To me these works by Anzeri are the dark side of stitching, somehow destructive of human sentiment because they take time, delicacy, precision, to overlay, to obliterate   Taking the tradition of pattern stitching, historically used to denote cultural difference, originally used in a positive way: treasured reminders of meaningful family moments, added to the similarly important marker of the photographic portrait – from years before the constant instant snapping of today – these spirographic doodlings may be attractive in an abstracted way, but I find them fundamentally cruel in outlook.

But we humans are a cruel species, and just as there is excessive sentimentality about photographs, so at the other end there is this twisting of view of what they might mean.   The artist Julie Cockburn also distorts found photographs, as well as sometimes embroidering on them.

Little one (left) Daydreamer

Mary (left) Warrior

 Is this kind of work yet another way in which an artist can say what others are feeling?  That far from venerating our ancestors and their aspirations for us, their progeny, we want to impose our own patterns on them retrospectively?  Is this form of art chosen because abstraction is not direct or personal enough?  The abstract can be taken in whatever way the observer wishes, such as in the work of  Alison Schwarz.

Untitled

This does not even have a title to point the viewer.  But the altered photographs link directly with every viewer in a very personal way. 

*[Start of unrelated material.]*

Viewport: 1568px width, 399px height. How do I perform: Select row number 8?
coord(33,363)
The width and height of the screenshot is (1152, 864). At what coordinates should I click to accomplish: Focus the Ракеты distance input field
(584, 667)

I managed to find a middle ground, using photograph and thread – although with nails this time, not specifically stitch – a use of collage/assemblage by Dayna Thacker.  Do we find this more attractive/acceptable?  And if we do, is it because we prefer to sugar our pills?

Birth of a Prophet

I think that use of traditional materials, domestic skills, and use of previously highly regarded cultural markers can be incredibly powerful semiotic tools in expressing ourselves today.